Eddy current damping of a moving domain wall: beyond the quasistatic approximation
Francesca Colaiori, Gianfranco Durin, and Stefano Zapperi

TL;DR
This paper investigates how eddy currents in conducting ferromagnets cause a retarding force on moving domain walls, revealing a history-dependent pressure that affects magnetic dynamics and noise measurements.
Contribution
It introduces a model accounting for history-dependent eddy current effects on domain wall motion, extending beyond the quasistatic approximation.
Findings
Eddy current pressure depends on the motion history, not just instantaneous velocity.
A negative effective mass describes the eddy current influence on the domain wall.

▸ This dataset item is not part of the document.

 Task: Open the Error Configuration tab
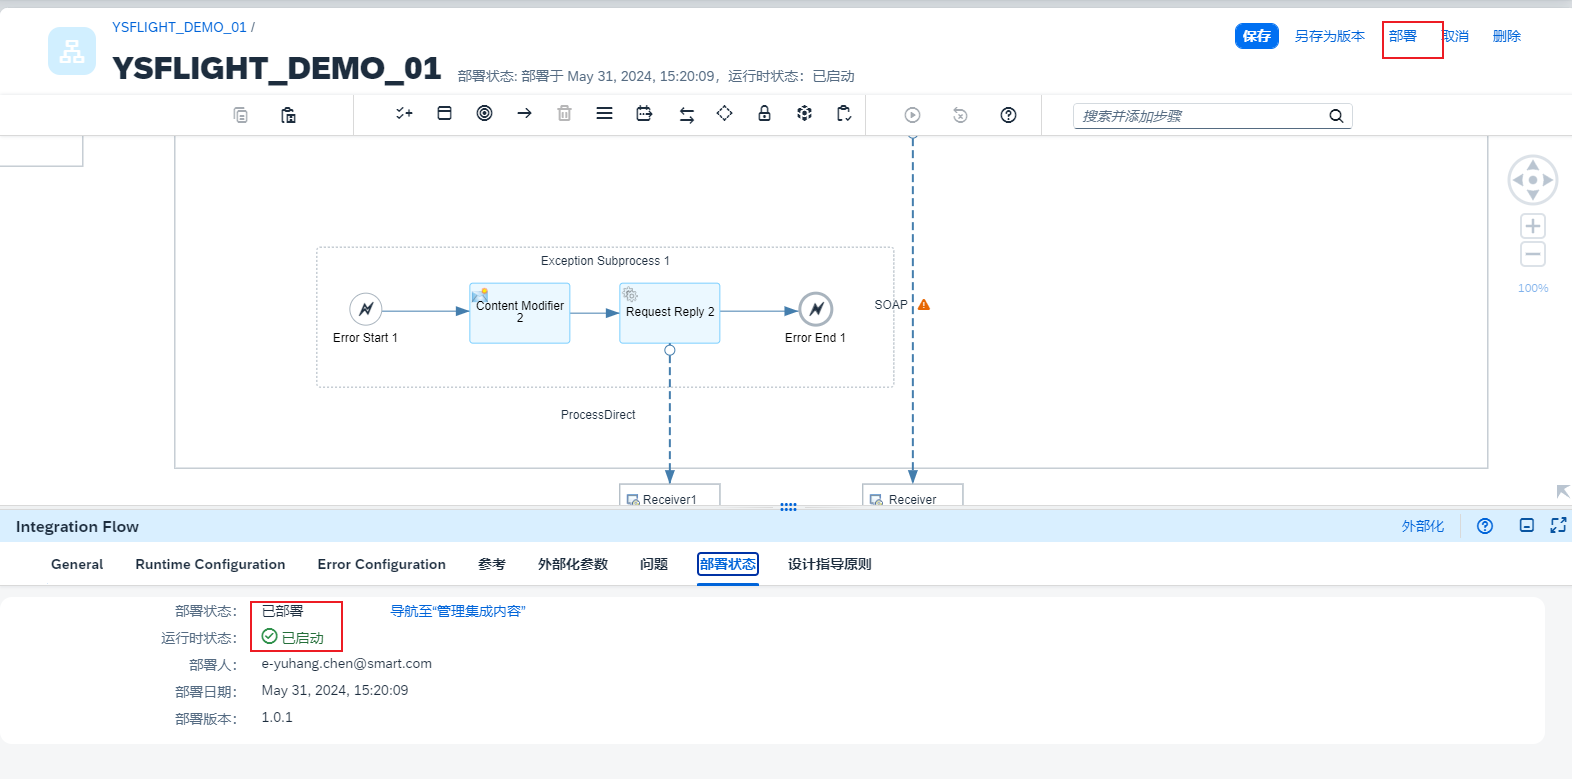click(381, 564)
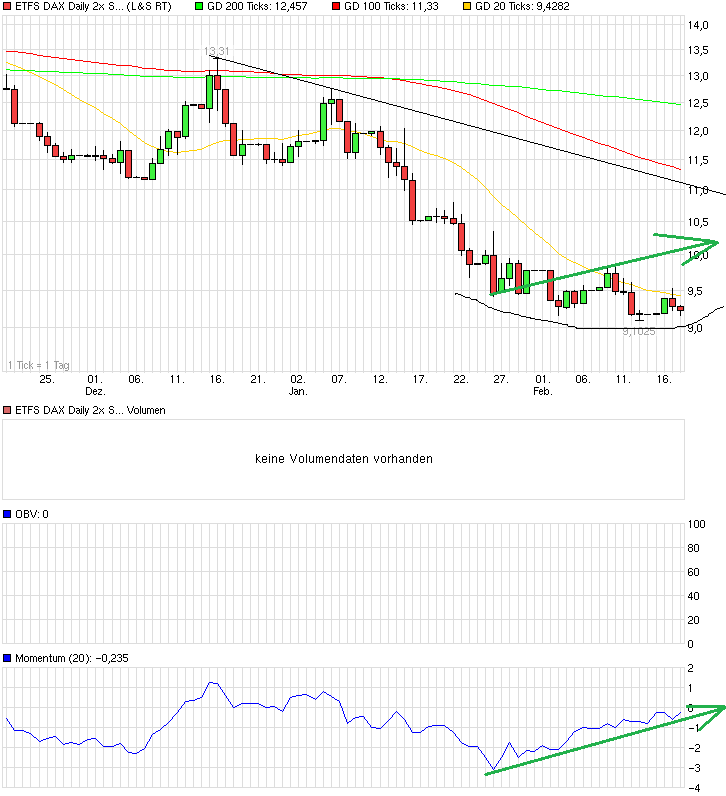Click the red GD 100 legend square
The height and width of the screenshot is (796, 726).
[x=335, y=7]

Sample geometry significantly affects the eddy current damping effect.
Abstract
In conducting ferromagnetic materials, a moving domain wall induces eddy currents in the sample which give rise to an effective retarding pressure on the domain wall. We show here that the pressure is not just proportional to the instantaneous velocity of the wall, as often assumed in domain wall models, but depends on the history of the motion. We calculate the retarding pressure by solving the Maxwell equations for the field generated by the eddy currents, and show how its effect can be accounted for by associating a negative effective mass to the magnetic wall. We analyze the dependence of this effect on the sample geometry and discuss the implications for Barkhausen noise measurements.